Hace diez meses que la Diosa camina a mi lado y no me pregunta a dónde vamos, sólo viene. A mí me pasa algo parecido: cuando estoy con ella sólo quiero estar ahí; pero cuando ella se ausenta, sólo pienso en el lugar donde estaremos juntos menos que pronto.

Hace diez meses que cuando La Diosa me mira me desarma. Pero pasa que cuando no está conmigo siento que me desarmo igual, porque su mirada perdura en mi cuerpo más allá de los tiempos y de las distancias concebidas por la fatalidad del trabajo y demás menesteres que nos impiden el poder rozarnos.

Diez meses pasaron desde que mis patas ya no chapotean en charcos de soledad y decepción. Hace exactamente el mismo tiempo que ella llegó a mi vida para quedarse y para arrebatarme los miedos al futuro, al pasado y, sobre todo, al presente. Y es que ella es el bálsamo que curó y que emparchó mi alma apedreada por la poca consistencia de mi vida.

La Diosa te baila una danza ventricular en un dos por cuatro o te “rocanrolea” un malambo al compás de los violines. Y yo que no conozco ni mis pies, me quedo pasmado ante cada movimiento de sus pasos.

Yo nunca había sido gran cosa, me había especializado en romper o tirar lo poco que había ganado. Hormiga laboriosa del “no guardo nada” y experto en recibir en la cara, las risas de la cigarra. Deshacía mi existencia en soledades abruptas escondidas detrás del “necesito estar solo para pensar” y del viejo enfermo y conocido “así estoy mejor”. Pero no hay años que duren cien males, hace diez meses su sonrisa me devolvió mi compañía y me brindo la suya.

Puedo no caminar a su lado pero no camino solo. La soledad es un estado con toque de queda, cercado por mi pasado, condenado a perpetua en la cárcel del presente e internado en terapia intensiva en el hospital de mi futuro. Porque la viví la conozco y sé que no la quiero. Con la sonrisa de La Diosa todo es más simple.

Desde hace diez meses que las sábanas de los fantasmas del pasado fueron a parar al lavarropas. En la generala de la vida, La Diosa se me sentó a la mesa y me tachó la doble poniéndome un cero al as. Me ganó un envido con catorce y me gritó “Truco” con el cuatro de copas. Mis alfiles, caballos y torres huyeron espantados ante la presencia imponente de sus peones. Y a mí que no me importa perder si es ella quien me gana.

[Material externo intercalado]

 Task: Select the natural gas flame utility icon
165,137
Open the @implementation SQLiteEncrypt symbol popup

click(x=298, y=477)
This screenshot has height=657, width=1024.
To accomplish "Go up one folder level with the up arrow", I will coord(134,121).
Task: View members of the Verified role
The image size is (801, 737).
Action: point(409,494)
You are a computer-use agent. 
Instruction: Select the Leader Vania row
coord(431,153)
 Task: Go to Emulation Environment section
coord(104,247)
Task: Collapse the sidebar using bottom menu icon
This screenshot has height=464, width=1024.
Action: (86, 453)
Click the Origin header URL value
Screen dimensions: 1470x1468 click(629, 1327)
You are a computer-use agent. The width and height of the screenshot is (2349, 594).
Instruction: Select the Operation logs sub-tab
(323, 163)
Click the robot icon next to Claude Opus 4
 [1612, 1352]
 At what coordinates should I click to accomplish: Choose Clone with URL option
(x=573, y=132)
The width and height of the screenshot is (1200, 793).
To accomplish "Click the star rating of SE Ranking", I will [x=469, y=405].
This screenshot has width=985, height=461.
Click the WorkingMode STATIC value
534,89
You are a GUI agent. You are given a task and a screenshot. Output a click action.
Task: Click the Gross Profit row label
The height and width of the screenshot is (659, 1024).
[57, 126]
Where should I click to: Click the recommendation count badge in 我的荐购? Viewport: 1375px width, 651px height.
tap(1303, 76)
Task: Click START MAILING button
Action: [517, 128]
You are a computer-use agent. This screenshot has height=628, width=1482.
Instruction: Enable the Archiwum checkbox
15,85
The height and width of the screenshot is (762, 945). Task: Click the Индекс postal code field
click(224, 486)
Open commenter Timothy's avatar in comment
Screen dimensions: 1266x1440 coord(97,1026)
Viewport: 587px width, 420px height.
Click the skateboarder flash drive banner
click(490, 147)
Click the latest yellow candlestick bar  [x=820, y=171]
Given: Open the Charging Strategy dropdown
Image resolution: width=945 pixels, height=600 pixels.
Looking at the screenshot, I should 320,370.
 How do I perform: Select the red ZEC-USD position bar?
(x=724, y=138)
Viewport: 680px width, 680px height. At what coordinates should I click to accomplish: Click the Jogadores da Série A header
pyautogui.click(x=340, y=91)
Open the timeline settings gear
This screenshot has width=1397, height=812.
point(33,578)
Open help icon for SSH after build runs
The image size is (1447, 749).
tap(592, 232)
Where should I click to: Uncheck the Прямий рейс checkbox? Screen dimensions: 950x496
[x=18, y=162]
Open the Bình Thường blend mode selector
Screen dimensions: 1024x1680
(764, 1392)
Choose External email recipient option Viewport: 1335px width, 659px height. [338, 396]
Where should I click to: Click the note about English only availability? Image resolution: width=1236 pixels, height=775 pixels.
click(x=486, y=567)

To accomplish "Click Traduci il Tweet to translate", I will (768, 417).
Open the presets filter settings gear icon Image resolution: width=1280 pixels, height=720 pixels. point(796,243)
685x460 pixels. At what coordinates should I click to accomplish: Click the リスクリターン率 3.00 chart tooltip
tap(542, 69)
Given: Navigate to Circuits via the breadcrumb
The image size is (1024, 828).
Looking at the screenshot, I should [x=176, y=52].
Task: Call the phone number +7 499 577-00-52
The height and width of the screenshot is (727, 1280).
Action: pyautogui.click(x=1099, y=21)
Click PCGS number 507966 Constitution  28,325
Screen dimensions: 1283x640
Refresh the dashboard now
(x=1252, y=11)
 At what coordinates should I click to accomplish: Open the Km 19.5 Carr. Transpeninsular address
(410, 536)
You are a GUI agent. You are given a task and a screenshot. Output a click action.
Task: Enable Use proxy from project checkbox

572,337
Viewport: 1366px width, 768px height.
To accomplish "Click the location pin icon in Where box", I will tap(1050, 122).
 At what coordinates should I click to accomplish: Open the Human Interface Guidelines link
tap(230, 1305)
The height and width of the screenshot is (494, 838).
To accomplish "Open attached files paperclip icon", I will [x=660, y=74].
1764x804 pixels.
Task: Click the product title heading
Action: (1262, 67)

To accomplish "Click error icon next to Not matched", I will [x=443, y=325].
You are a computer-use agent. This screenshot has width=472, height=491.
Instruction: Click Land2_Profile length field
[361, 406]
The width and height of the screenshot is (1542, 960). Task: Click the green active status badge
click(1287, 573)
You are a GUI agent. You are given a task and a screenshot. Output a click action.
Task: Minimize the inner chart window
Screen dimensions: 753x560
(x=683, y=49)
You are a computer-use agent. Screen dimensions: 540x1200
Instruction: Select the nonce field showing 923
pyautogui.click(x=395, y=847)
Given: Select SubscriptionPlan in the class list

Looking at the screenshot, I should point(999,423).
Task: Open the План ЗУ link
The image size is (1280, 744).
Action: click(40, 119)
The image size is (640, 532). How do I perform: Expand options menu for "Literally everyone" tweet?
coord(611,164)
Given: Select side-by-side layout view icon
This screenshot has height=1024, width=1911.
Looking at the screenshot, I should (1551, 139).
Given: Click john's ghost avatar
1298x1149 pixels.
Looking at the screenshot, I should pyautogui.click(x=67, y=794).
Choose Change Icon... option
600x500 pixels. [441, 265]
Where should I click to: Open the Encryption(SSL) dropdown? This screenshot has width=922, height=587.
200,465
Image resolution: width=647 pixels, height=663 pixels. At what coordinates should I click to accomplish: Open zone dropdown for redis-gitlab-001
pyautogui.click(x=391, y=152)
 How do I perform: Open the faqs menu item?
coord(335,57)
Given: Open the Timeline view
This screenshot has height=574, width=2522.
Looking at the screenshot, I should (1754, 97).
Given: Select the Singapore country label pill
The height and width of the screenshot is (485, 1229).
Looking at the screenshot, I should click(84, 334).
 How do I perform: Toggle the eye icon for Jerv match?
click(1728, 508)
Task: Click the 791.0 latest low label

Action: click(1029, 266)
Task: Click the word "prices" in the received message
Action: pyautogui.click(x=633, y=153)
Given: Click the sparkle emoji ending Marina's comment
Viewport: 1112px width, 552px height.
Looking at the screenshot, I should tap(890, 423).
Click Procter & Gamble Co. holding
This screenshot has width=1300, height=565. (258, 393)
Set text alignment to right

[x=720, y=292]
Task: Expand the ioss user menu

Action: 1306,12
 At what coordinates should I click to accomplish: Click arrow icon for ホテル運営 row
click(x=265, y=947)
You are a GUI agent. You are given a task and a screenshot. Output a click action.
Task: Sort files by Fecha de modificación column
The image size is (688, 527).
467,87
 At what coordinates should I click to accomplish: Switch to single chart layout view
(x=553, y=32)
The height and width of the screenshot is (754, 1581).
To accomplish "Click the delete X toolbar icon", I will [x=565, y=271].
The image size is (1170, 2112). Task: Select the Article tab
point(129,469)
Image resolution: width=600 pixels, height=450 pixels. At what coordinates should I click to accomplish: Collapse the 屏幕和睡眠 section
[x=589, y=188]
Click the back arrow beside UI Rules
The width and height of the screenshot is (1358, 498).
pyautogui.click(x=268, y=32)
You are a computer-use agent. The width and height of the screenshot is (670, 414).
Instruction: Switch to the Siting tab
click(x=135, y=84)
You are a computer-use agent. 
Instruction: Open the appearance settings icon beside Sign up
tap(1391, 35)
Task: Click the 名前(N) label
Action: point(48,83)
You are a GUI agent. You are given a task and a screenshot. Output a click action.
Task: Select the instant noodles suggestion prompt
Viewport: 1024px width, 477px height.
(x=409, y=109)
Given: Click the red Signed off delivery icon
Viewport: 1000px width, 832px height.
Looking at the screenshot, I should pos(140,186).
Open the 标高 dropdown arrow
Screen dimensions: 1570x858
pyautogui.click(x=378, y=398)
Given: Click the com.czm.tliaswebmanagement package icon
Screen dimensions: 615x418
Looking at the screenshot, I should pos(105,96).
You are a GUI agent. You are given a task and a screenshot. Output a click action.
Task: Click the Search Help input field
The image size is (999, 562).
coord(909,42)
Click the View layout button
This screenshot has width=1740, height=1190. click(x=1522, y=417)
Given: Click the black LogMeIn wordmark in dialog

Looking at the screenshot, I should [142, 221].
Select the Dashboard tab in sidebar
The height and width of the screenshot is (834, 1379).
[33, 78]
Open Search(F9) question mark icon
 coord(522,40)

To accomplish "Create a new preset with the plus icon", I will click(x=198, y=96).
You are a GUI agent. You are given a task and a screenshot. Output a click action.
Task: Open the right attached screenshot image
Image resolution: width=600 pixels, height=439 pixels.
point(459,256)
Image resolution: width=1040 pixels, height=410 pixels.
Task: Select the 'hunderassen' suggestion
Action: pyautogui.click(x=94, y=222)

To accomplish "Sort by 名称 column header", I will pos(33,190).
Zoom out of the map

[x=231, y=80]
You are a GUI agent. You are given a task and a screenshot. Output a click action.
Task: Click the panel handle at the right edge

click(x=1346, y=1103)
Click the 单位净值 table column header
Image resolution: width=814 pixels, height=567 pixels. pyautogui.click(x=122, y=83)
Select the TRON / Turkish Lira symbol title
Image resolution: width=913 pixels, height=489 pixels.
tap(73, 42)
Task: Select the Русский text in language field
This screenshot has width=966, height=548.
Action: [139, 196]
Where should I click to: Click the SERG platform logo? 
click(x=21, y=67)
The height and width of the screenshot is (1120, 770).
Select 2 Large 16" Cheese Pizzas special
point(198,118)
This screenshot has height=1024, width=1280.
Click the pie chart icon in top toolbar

Y ella que me ganó.

Hoy, a diez meses de su llegada, mi Diosa me embriaga en universos de bellezas, en galaxias de corazones estrujados por las ternuras y en mares de lágrimas muy bien paridas por las emociones. Hoy a diez meses de que mi vida cambió, me siento yo mismo por primera vez desde la última. Y como ya le dije en más de una oportunidad: Diosa, Gracias por mi vida.